Return false from your custom gui function.
I should have thought of that!!
Works a treat. I don’t suppose you know how to add the popup ‘expose parameter…’ to each control? I fear this is not so straight forward…
No I have another thread where I asked the same question…
Lol, I saw that! Good luck with your latest Asset. I know your work from the Juce forum. Your Helm synth is great.
Thanks! I’m bringing Helm to Unity :3
Good luck on your Asset too.
That’s great. Are you doing a native GUI in C#/Unity for it, or have you figured out some magic way of displaying GUIs rendered using JUCE in unity?
I’m actually keeping the UIs separate.
You’ll make patches with standalone Helm and bring them into your project.
If you want to edit a patch, you just double click on the patch file and it will launch Helm. Then you can save it after tweaking.
So Helm is the synth patch editor like Photoshop is the image editor and how Maya is the 3D object editor.
This is more or less how I do things with my Csound frontend www.cabbageaudio.com. Users can design their sounds in the standalone editor and then export them to Unity. I wrote a CsoundUnity component that reads the instrument code and generates custom editors.
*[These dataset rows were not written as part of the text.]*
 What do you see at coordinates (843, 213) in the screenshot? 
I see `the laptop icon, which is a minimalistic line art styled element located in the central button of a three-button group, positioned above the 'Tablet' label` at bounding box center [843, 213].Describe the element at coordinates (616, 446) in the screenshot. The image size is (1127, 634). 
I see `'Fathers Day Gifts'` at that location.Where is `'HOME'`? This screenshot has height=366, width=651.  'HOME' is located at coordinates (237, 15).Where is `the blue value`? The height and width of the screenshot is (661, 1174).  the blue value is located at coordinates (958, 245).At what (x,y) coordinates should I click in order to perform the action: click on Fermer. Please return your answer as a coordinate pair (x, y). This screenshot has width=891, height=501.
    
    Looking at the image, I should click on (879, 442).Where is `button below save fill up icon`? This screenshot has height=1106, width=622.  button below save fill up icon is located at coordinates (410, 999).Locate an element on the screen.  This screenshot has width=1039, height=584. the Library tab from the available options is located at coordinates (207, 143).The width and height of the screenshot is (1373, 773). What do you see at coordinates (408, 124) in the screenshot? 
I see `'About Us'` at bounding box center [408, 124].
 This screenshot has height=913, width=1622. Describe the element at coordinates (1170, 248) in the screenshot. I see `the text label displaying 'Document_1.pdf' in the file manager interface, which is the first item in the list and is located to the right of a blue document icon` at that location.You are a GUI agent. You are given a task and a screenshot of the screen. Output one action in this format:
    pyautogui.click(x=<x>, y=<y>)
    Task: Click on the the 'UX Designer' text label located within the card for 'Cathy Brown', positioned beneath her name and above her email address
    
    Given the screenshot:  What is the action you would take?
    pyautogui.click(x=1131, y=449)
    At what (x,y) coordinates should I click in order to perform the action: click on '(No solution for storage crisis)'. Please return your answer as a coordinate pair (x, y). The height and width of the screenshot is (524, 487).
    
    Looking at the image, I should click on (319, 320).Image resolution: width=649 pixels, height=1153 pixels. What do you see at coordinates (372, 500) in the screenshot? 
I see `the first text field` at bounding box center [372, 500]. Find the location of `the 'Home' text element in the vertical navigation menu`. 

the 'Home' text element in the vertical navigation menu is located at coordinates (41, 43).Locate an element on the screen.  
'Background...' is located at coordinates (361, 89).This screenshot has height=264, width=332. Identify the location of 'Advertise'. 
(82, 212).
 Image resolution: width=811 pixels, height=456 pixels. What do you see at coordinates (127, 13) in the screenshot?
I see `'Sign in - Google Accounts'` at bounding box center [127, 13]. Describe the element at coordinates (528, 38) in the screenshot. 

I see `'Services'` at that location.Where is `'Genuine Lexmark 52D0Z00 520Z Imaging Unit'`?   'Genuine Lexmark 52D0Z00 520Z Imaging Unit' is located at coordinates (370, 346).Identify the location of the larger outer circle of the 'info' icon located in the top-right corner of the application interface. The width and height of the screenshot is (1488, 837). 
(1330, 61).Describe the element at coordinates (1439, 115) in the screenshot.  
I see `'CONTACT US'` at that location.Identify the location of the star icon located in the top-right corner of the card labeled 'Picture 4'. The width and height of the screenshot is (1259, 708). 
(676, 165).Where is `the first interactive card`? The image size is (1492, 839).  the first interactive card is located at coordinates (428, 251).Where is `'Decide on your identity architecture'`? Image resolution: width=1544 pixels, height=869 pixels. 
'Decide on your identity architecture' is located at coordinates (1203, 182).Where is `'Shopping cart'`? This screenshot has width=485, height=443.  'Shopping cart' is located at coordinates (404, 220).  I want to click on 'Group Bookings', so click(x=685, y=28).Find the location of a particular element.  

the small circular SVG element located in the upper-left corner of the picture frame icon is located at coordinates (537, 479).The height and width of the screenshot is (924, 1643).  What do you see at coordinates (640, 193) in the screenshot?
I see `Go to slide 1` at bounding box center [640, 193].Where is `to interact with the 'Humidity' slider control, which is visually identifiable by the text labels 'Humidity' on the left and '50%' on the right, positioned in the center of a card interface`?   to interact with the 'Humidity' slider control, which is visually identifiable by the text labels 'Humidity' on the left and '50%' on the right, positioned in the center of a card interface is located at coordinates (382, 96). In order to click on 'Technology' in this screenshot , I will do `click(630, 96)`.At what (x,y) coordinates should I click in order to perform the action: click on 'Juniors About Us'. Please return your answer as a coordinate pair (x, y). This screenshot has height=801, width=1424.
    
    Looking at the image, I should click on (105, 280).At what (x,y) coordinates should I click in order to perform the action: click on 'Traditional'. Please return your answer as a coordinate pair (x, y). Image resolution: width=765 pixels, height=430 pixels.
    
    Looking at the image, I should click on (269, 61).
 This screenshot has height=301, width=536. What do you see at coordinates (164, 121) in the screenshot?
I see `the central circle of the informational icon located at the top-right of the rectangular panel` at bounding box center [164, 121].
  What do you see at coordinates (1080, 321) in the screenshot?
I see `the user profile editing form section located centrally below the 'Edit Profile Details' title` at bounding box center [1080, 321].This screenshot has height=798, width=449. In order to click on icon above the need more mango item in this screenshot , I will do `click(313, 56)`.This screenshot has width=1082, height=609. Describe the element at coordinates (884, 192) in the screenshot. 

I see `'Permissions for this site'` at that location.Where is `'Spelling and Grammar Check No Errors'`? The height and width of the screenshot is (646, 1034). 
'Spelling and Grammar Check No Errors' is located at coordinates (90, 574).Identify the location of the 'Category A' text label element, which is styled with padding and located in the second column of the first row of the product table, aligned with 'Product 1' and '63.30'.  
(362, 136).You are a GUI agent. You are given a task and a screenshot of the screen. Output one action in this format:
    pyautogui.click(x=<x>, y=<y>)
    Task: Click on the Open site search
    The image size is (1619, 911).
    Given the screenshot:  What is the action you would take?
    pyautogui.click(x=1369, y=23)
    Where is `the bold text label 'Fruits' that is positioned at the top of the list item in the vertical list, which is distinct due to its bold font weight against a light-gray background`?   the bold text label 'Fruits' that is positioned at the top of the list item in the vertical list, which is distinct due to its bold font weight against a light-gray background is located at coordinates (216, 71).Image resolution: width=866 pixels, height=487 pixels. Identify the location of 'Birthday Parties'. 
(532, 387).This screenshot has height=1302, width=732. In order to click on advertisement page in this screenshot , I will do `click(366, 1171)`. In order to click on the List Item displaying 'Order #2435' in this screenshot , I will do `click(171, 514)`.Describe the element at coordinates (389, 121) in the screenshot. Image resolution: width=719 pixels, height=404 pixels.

It would be nice to have the same GUI in Unity, but I don’t think it’s worth all that work!
Sorry if going a bit off topic here:
I’ve been following both you guys work in recently - both Cabbage and Helm - great stuff… Presumably, one could have the unity native plugin live monitor (outside of actual C-sound file editing) patch/parameter info directly being modified by the JUCE based audio app/plugin GUI (and just disable the JUCE based app sound in this mode?). Another reason why I thought it might be cool to have a MIDI interface from within Unity to control the native plugin synth parameters - either from within Unity or from outside MIDI sources. Using JUCE purely as an audio plugin host/bridge for VST/AU to Unity’s native audio buffer would also be quite useful - probably it would be better if the developers at Unity just made this a feature of their mixer (loading VSTs/AUs).
It might be nice to have but the problem is you wouldn’t be able to distribute the VSTs/AUs with your games, apart from the few open source plugins you might use.
Yeah MIDI support would be cool. MIDI through Unity would be fine for parameter control, but as for note on/off the time resolution is not fast enough because it’s limited to your fps. I’ve been thinking about using JUCE’s MIDI input directly from native because of this and then sending events back into Unity (at least for note on/off).
It also has to be a permissive open source (non-GPL) plugin. They probably didn’t go with VST because I’d imagine a lot of people would think they could redistribute their plugins in their game and that would be a legal nightmare for Unity.